The id3 tags are stored in the ID3 metadata which is usually in front of the mp3 frames (containing the audio), but the mp3 standard allows them also to "follow the mp3 frames".
To download the minimum number of bytes you need to:
- download the first 10 bytes of the mp3, extract the ID3v2 header and compute the size of the id3v2 header
- to retrieve the full id3v2 tags download
size
bytes of the mp3
- use a python library to extract the ID3 tags
Here's a script (python 2 or 3) which extracts album art with a minimal amount of download size:
try:
import urllib2 as request # python 2
except ImportError:
from urllib import request # python 3
from functools import reduce
import sys
from io import BytesIO
from mutagen.mp3 import MP3
url = sys.argv[1]
def get_n_bytes(url, size):
req = request.Request(url)
req.headers['Range'] = 'bytes=%s-%s' % (0, size-1)
response = request.urlopen(req)
return response.read()
data = get_n_bytes(url, 10)
if data[0:3] != 'ID3':
raise Exception('ID3 not in front of mp3 file')
size_encoded = bytearray(data[-4:])
size = reduce(lambda a,b: a*128+b, size_encoded, 0)
header = BytesIO()
# mutagen needs one full frame in order to function.
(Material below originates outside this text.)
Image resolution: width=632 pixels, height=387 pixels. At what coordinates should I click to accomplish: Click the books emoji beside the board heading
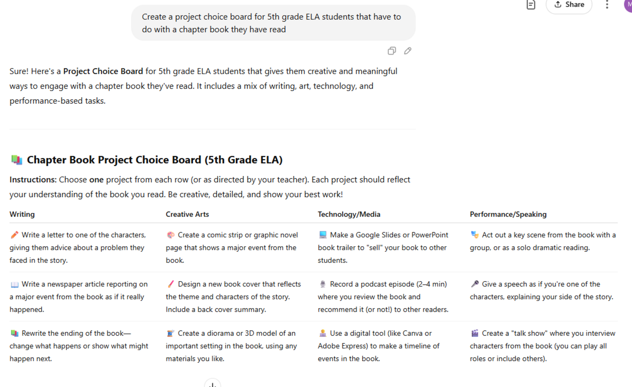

Add max frame size
data = get_n_bytes(url, size+2881)
header.write(data)
header.seek(0)
f = MP3(header)
if f.tags and 'APIC:' in f.tags.keys():
artwork = f.tags['APIC:'].data
with open('image.jpg', 'wb') as img:
img.write(artwork)
A few remarks:
- it checks that the ID3 is in front of the file and that it's ID3v2
- the size of the id3 tags is stored in byte 6 to 9, as documented on id3.org
- unfortunately mutagen needs one full mp3 audio frame to parse the id3 tags. You therefore need to also download one mp3 frame (which is at max 2881 bytes long according to this comment)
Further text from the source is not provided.